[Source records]
○ ○ ○ ○

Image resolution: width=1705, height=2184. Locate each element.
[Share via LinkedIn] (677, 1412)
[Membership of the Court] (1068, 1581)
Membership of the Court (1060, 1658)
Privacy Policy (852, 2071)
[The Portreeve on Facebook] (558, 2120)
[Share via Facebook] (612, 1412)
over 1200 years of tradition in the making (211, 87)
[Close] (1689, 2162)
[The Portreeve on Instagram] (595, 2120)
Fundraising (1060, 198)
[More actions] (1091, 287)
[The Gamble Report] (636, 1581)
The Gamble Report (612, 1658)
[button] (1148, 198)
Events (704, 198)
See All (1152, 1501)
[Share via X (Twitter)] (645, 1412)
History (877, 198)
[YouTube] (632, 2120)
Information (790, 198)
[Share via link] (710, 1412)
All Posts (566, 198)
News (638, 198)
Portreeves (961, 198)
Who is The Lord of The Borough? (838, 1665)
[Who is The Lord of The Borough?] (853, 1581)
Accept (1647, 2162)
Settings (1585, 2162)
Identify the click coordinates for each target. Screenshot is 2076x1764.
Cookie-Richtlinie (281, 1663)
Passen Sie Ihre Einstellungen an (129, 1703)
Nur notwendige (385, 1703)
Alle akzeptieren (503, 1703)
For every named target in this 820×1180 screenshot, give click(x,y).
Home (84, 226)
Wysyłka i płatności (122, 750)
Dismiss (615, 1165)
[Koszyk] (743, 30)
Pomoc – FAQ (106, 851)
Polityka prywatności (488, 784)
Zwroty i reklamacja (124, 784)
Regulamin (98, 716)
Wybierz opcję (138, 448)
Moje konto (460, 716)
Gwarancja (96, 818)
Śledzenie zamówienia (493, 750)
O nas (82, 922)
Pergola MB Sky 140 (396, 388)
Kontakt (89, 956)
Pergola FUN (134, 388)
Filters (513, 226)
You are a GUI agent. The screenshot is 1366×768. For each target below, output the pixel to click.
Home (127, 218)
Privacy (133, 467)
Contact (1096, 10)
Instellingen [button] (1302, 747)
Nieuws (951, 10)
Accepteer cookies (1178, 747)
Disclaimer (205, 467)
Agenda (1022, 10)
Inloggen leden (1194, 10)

○ ○ ○ ○

Would you retype all of the data exactly as shown?

Image resolution: width=1705, height=2184. Locate each element.
[Share via LinkedIn] (677, 1412)
[Membership of the Court] (1068, 1581)
Membership of the Court (1060, 1658)
Privacy Policy (852, 2071)
[The Portreeve on Facebook] (558, 2120)
[Share via Facebook] (612, 1412)
over 1200 years of tradition in the making (211, 87)
[Close] (1689, 2162)
[The Portreeve on Instagram] (595, 2120)
Fundraising (1060, 198)
[More actions] (1091, 287)
[The Gamble Report] (636, 1581)
The Gamble Report (612, 1658)
[button] (1148, 198)
Events (704, 198)
See All (1152, 1501)
[Share via X (Twitter)] (645, 1412)
History (877, 198)
[YouTube] (632, 2120)
Information (790, 198)
[Share via link] (710, 1412)
All Posts (566, 198)
News (638, 198)
Portreeves (961, 198)
Who is The Lord of The Borough? (838, 1665)
[Who is The Lord of The Borough?] (853, 1581)
Accept (1647, 2162)
Settings (1585, 2162)
Identify the click coordinates for each target. Screenshot is 2076x1764.
Cookie-Richtlinie (281, 1663)
Passen Sie Ihre Einstellungen an (129, 1703)
Nur notwendige (385, 1703)
Alle akzeptieren (503, 1703)
For every named target in this 820×1180 screenshot, give click(x,y).
Home (84, 226)
Wysyłka i płatności (122, 750)
Dismiss (615, 1165)
[Koszyk] (743, 30)
Pomoc – FAQ (106, 851)
Polityka prywatności (488, 784)
Zwroty i reklamacja (124, 784)
Regulamin (98, 716)
Wybierz opcję (138, 448)
Moje konto (460, 716)
Gwarancja (96, 818)
Śledzenie zamówienia (493, 750)
O nas (82, 922)
Pergola MB Sky 140 (396, 388)
Kontakt (89, 956)
Pergola FUN (134, 388)
Filters (513, 226)
You are a GUI agent. The screenshot is 1366×768. For each target below, output the pixel to click.
Home (127, 218)
Privacy (133, 467)
Contact (1096, 10)
Instellingen [button] (1302, 747)
Nieuws (951, 10)
Accepteer cookies (1178, 747)
Disclaimer (205, 467)
Agenda (1022, 10)
Inloggen leden (1194, 10)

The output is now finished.